After all I should get user_id 1 in my database table but I am getting "0" and I am getting no varbiables in other columns. Also when I start this script I am just getting "Error:". Any ideas?

Answer 1

Here. You were calling mysql_query() twice as Andrewsi stated, when using mysql_query("INSERT... and if (!mysql_query($link))

Plus, you're using a mysqli-based method mysql_real_escape_string($link get rid of the $link, or better yet, use mysqli_* exclusively.

Modified to read as $query = mysql_query("INSERT... then using the query variable
if (!$query,$link) instead.

<?php
    $link = mysql_connect('site.com', 'login', 'pass');
    mysql_select_db('mydb');

    // Check connection
    if (!$link) {
        die('Could not connect: ' . mysql_error());
    }

    $user_id = mysql_real_escape_string($_POST['user_id']);
    $user_name = mysql_real_escape_string($_POST['user_name']);
    $server = mysql_real_escape_string($_POST['server']);
    $email = mysql_real_escape_string($_POST['email']);
    $nagroda = mysql_real_escape_string($_POST['reward']);

    $query = mysql_query("INSERT INTO winners (user_id, user_name, server, email, reward)
    VALUES ('$user_id', '$user_name', '$server', '$email', '$nagroda')");

    if (!$query) {
        die('Error: ' . mysql_error());
    }

    echo "1 record added";

    mysql_close($link);
?> 

---

Footnotes:

mysql_* functions deprecation notice:

http://www.php.net/manual/en/intro.mysql.php

This extension is deprecated as of PHP 5.5.0, and is not recommended for writing new code as it will be removed in the future.
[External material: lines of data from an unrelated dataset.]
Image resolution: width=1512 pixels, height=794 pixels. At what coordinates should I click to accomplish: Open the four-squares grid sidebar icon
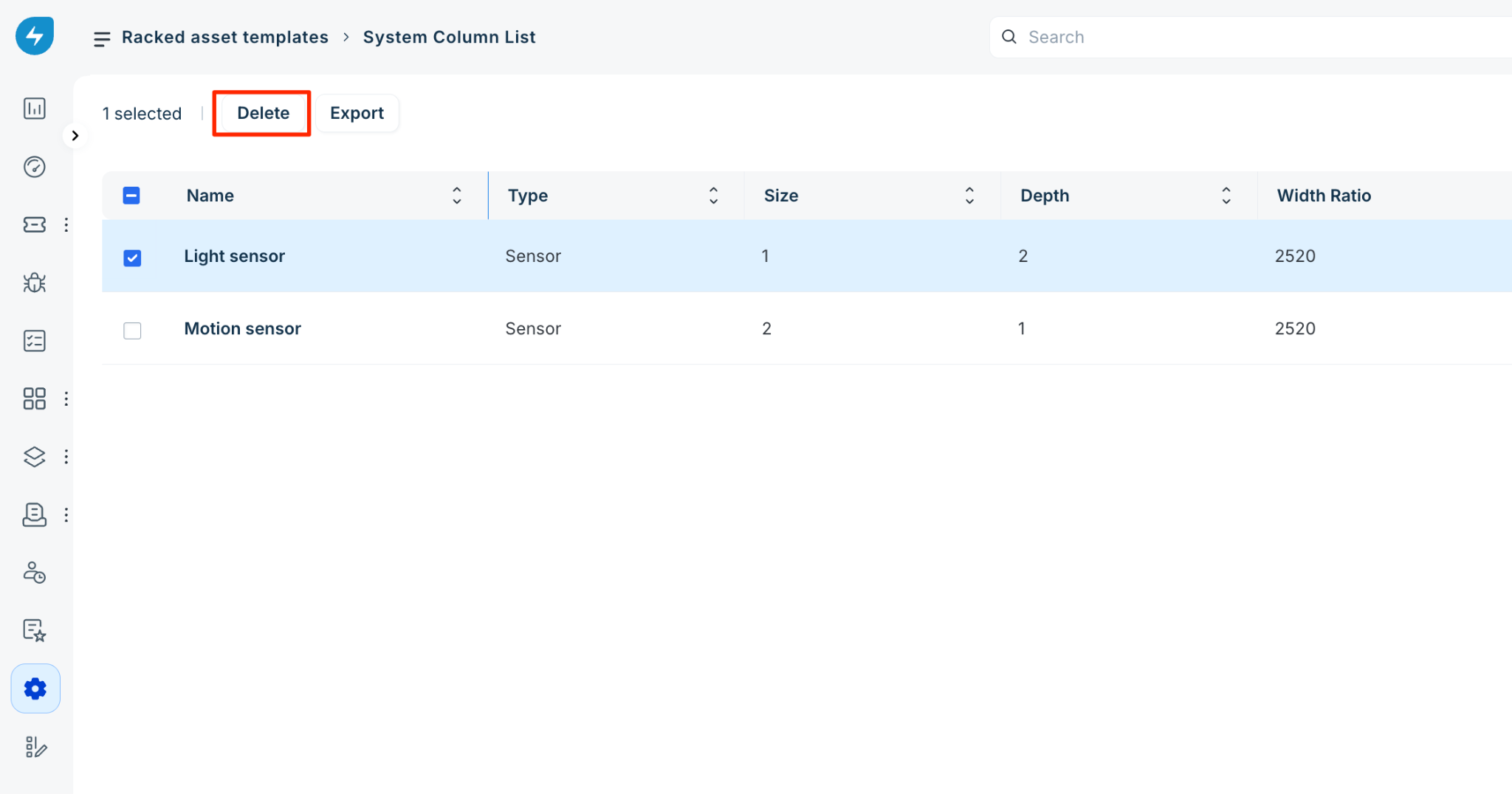point(35,398)
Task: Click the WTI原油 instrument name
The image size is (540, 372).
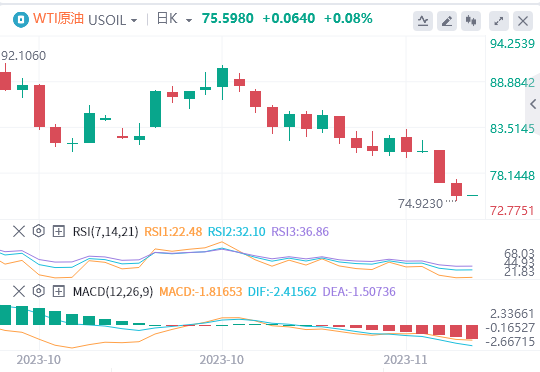Action: 59,19
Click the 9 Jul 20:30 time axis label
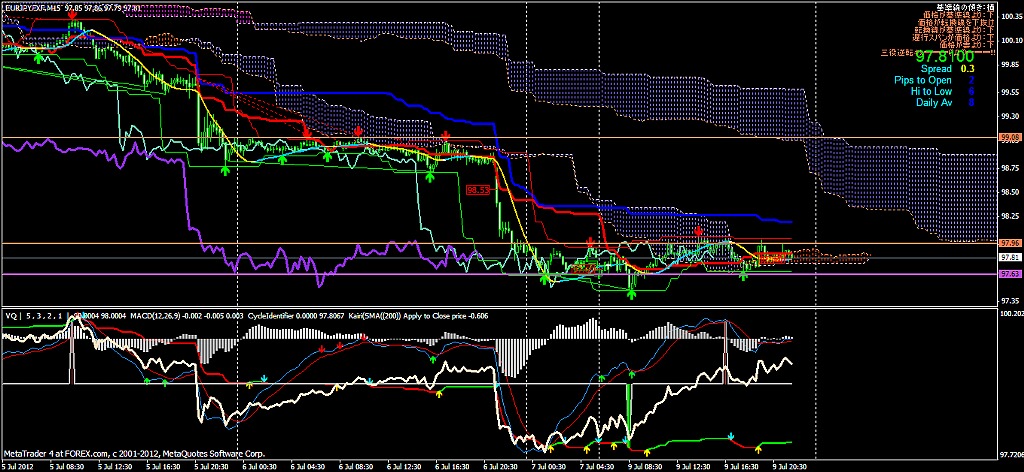Screen dimensions: 1024x472 (795, 466)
Instead, either the mysqli or PDO_MySQL extension should be used. See also the MySQL API Overview for further help while choosing a MySQL API.

These functions allow you to access MySQL database servers. More information about MySQL can be found at » http://www.mysql.com/.

Documentation for MySQL can be found at » http://dev.mysql.com/doc/.

---

Plus,

Here are a few tutorials on (mysqli) prepared statements that you can study and try:

• Tutorial one
• Tutorial two
• Tutorial three

Here are a few tutorials on PDO:

• PDO tutorial one
• PDO tutorial two
• PDO tutorial three

Answer 2

There is a little modification in the code. I think it ll help
    <?php
        $link = mysql_connect('site.com', 'login', 'pass');
        mysql_select_db('mydb');

        // Check connection
        if (!$link) {
            die('Could not connect: ' . mysql_error());
        }

        $user_id = mysql_real_escape_string($link, $_POST['user_id']);
        $user_name = mysql_real_escape_string($link, $_POST['user_name']);
        $server = mysql_real_escape_string($link, $_POST['server']);
        $email = mysql_real_escape_string($link, $_POST['email']);
        $reward = mysql_real_escape_string($link, $_POST['reward']);

        $sql="INSERT INTO winners (user_id, user_name, server, email, reward)
        VALUES ('$user_id', '$user_name', '$server', '$email', '$nagroda')";

        if (!mysql_query($sql,$link)) {
            die('Error: ' . mysql_error($link));
        }

        echo "1 record added";

        mysql_close($link);
    ?> 

Answer 3

Its -

mysql_real_escape_string(string, connection)

and you have done the opposite of it. Fix as below -

mysql_real_escape_string($_POST['user_id'], $link)

SUGGESTION: Don't use mysql_* statements as they are deprecated in recent PHP versions. Learn mysqli prepared or PDO.